Moving off hyperscaler clouds can dramatically cut operating expenses and eliminate vendor lock‑in, giving growing SaaS firms more financial predictability and strategic flexibility.
In this video, SaaS founder Simon Hoiberg explains his decision to migrate the bulk of his five‑product portfolio—from a fully managed AWS stack to dedicated bare‑metal servers hosted by Hetzner in Germany. He now runs roughly 80 % of his infrastructure on three Hetzner servers using Docker, Kubernetes, Postgres, Redis and open‑source monitoring tools, while retaining about 20 % of services (e.g., Stripe, OpenAI, some AWS components) in the cloud.
Hoiberg highlights three primary reasons for the move. First, cost: monthly AWS bills of roughly $7,800 have dropped to about $200 for the Hetzner servers, a saving that scales as usage grows. Second, vendor lock‑in: by decoupling from AWS‑specific services like DynamoDB, Lambda and Fargate, he can avoid the risk of price hikes or service termination and even run workloads on anything from VPS providers to Raspberry Pis. Third, financial predictability for his “lifetime‑deal” customers—fixed infrastructure costs make it easier to honor perpetual licenses without eroding margins.
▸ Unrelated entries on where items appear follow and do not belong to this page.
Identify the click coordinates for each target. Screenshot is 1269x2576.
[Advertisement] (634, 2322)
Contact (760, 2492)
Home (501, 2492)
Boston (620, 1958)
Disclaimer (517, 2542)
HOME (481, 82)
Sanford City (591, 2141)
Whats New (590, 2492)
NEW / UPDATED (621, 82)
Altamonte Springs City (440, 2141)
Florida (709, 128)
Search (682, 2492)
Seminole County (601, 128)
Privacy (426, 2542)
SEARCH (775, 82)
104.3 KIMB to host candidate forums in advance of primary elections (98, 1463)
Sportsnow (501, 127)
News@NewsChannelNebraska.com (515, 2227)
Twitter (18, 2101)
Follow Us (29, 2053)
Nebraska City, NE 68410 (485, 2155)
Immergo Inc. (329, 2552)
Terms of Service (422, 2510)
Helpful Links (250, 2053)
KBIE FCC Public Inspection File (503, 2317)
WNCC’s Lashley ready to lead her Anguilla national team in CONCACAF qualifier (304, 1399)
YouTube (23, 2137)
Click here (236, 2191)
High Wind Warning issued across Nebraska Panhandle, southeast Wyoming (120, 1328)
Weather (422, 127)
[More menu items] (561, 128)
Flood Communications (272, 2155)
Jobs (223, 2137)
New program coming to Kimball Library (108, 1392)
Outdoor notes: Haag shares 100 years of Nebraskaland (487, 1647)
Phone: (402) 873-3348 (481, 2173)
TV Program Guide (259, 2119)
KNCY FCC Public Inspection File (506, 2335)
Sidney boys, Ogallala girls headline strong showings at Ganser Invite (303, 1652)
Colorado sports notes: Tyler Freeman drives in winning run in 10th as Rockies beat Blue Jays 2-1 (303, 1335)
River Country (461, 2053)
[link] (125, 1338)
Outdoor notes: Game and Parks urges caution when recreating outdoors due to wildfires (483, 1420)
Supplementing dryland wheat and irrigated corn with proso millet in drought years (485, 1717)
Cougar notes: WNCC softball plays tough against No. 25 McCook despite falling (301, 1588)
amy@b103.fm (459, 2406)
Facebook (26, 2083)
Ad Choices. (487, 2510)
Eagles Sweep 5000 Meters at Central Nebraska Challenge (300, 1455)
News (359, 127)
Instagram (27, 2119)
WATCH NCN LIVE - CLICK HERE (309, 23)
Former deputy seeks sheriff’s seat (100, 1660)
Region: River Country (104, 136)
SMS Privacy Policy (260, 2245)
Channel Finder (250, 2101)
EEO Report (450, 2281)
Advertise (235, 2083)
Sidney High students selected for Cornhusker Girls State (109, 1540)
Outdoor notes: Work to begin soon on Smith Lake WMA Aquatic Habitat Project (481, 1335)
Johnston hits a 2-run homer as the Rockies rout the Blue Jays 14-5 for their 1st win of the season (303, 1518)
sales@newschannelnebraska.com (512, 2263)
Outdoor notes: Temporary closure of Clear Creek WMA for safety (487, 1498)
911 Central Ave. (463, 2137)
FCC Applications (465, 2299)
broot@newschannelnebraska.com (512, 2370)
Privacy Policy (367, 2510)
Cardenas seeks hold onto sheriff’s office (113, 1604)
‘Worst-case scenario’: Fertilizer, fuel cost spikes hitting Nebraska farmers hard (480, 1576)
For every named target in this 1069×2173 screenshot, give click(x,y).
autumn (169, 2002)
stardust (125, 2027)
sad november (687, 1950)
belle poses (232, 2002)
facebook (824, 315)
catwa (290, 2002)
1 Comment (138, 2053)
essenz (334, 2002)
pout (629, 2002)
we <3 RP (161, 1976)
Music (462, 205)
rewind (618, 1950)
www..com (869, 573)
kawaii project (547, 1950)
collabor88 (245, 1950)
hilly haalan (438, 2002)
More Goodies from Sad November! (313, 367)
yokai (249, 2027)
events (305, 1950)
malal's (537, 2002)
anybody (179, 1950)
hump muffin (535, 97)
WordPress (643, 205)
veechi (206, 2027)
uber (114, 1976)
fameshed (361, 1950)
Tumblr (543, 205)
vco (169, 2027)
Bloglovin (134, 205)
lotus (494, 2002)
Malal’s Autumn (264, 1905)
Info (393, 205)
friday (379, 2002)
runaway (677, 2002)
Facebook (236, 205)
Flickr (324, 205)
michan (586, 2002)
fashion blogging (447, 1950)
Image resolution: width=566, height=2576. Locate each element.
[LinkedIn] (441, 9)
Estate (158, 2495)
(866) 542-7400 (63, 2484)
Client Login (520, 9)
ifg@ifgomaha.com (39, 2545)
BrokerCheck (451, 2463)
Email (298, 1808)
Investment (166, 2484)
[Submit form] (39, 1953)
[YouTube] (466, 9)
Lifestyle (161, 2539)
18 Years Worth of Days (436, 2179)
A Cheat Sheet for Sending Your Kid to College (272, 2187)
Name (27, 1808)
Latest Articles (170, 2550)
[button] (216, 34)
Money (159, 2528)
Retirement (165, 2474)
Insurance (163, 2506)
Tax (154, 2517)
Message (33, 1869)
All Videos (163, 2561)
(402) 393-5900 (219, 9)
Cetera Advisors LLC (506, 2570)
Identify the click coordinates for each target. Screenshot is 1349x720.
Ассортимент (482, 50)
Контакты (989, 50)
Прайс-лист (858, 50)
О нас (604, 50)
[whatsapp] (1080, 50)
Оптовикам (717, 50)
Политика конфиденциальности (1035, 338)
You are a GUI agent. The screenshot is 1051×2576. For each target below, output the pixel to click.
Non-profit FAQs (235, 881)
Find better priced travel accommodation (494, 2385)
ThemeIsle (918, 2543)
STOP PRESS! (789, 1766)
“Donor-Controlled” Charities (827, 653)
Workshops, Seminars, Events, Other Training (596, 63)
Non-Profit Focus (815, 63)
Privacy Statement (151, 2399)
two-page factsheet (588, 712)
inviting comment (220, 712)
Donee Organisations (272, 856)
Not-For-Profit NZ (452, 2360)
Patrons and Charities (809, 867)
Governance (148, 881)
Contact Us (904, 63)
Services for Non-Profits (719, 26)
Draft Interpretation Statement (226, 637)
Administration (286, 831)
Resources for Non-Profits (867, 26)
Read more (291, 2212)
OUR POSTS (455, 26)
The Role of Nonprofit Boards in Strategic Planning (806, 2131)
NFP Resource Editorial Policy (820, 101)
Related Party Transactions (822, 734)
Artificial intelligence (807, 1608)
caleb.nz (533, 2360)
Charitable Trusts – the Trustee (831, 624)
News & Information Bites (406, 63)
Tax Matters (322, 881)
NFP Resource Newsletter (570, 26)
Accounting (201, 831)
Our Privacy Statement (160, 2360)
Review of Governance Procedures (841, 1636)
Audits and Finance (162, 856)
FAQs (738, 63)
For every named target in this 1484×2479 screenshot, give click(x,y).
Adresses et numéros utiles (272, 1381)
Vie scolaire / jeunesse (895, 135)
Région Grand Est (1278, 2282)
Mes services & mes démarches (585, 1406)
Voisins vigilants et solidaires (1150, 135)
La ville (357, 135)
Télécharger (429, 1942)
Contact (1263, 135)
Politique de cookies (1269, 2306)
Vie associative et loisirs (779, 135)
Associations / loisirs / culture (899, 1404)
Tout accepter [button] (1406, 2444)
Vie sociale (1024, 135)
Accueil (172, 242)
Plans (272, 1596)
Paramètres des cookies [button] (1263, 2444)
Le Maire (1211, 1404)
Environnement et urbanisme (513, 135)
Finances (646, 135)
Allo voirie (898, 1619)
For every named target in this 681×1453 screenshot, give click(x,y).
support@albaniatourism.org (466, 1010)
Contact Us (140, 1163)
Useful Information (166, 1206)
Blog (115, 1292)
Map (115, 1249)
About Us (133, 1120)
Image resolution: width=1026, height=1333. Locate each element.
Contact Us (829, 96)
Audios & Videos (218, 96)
He backs his claims with concrete examples, such as successfully running a product on three Raspberry Pis for two days and experimenting with MinIO for self‑hosted S3‑compatible storage. He also acknowledges the trade‑offs: the initial migration required a steep learning curve in Kubernetes, Docker and system administration, and some services (Cognito, CloudFront) remain on AWS due to maturity and security concerns.
The broader implication is that mid‑stage SaaS businesses can achieve substantial savings and greater control by shifting to self‑hosted dedicated servers, provided they have—or are willing to develop—the operational expertise. Hoiberg advises hobby projects to stay on managed platforms, large mission‑critical firms to remain on hyperscalers, and “in‑between” companies to consider a hybrid approach that balances cost, performance and vendor independence.